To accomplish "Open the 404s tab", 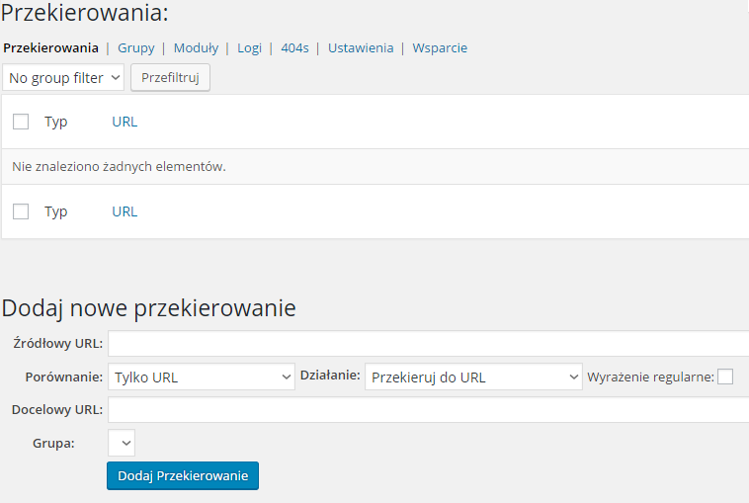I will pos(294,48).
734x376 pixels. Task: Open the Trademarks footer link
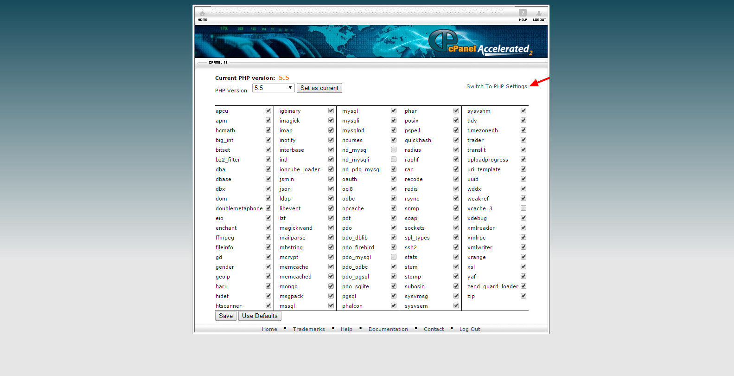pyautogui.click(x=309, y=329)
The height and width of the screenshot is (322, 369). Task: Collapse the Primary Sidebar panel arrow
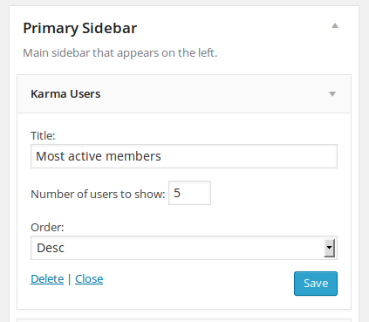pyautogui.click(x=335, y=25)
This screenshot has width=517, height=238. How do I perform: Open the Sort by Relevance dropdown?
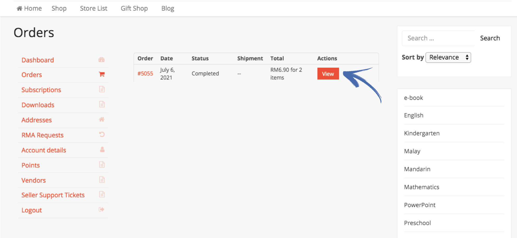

************

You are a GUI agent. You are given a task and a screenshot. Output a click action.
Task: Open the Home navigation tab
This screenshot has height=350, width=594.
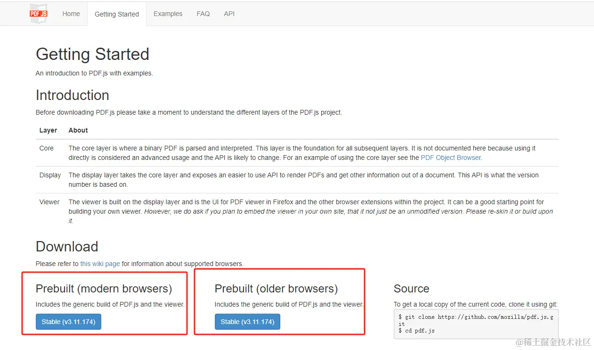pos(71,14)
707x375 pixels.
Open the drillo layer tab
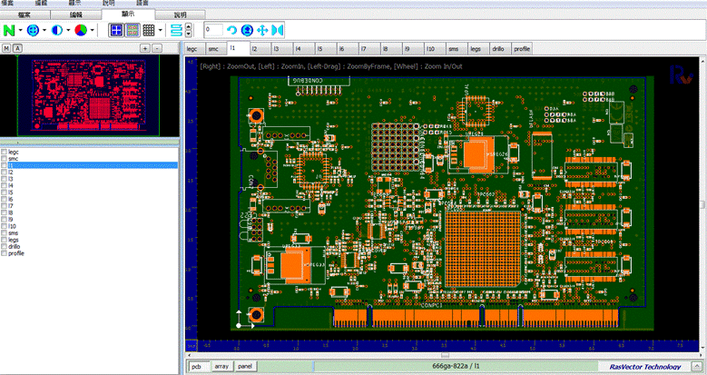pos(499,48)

************

Task prompt |
Using the material above, reproduce only the lines that run from the line with "The height and" up to and including the line with "This screenshot has width=517, height=238.", exactly, with the pictures dropped.

Your solution |
The height and width of the screenshot is (322, 369). Task: Collapse the Primary Sidebar panel arrow
pyautogui.click(x=335, y=25)
This screenshot has width=517, height=238. How do I perform: Open the Sort by Relevance dropdown?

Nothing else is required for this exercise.